PAGE EXTRACT
The independent Alcohol Beverages Advertising Code (ABAC) scheme has strengthened Australia's responsible alcohol marketing code.
The code, described by ABAC as one of the "toughest" in the world, includes changes to further protect children from exposure to alcohol advertising and to keep pace with changing marketing and advertising methods on social and digital media.
These changes have been made after a 15 month public consultation process with submissions from government, health organisations and industry and community opinion research to ensure the regulations are in line with expectations on appropriate advertising of alcohol products.
Key changes:
- Increasing the percentage of adult viewers required before alcohol advertising is permitted around television programs from 75% to 80% to ensure Australia’s code is best practice globally.
- Expanding the definition of "strong and evident appeal to minors" to further ensure that alcohol advertisements do not engage young people.
- Expanding restrictions on the direct marketing of alcohol by toughening requirements to offer opt outs from this marketing and ensure these are honoured.
- Tighter restrictions on what is meant by responsible and moderate alcohol consumption including the unacceptability of treating excessive alcohol consumption as amusing and of negatively portraying abstinence or refusal of alcohol.
- Following concerns raised during the COVID pandemic the review of the code clarifies that suggesting consumption of alcohol offers a therapeutic benefit is prohibited and this has been expanded to clarify that this includes a health or mental health benefit, and it is not permissible to suggest alcohol helps overcome problems or adversity.

INSTRUCTIONS FOR THE TASK
Update the passage on Australia's alcohol marketing code from "The independent Alcohol" to "of alcohol products.", replacing "children" with "minors".

DATASET CONTENT
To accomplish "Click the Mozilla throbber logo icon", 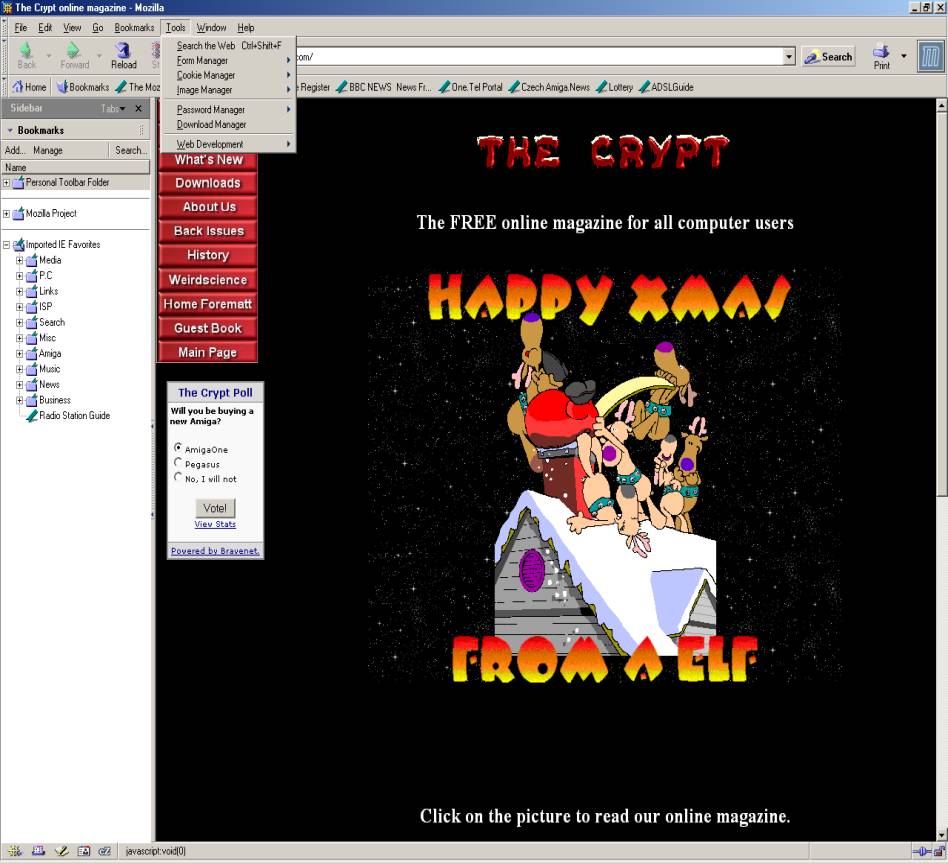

RESPONSE FOR THIS EXERCISE
The independent Alcohol Beverages Advertising Code (ABAC) scheme has strengthened Australia's responsible alcohol marketing code.
The code, described by ABAC as one of the "toughest" in the world, includes changes to further protect minors from exposure to alcohol advertising and to keep pace with changing marketing and advertising methods on social and digital media.
These changes have been made after a 15 month public consultation process with submissions from government, health organisations and industry and community opinion research to ensure the regulations are in line with expectations on appropriate advertising of alcohol products.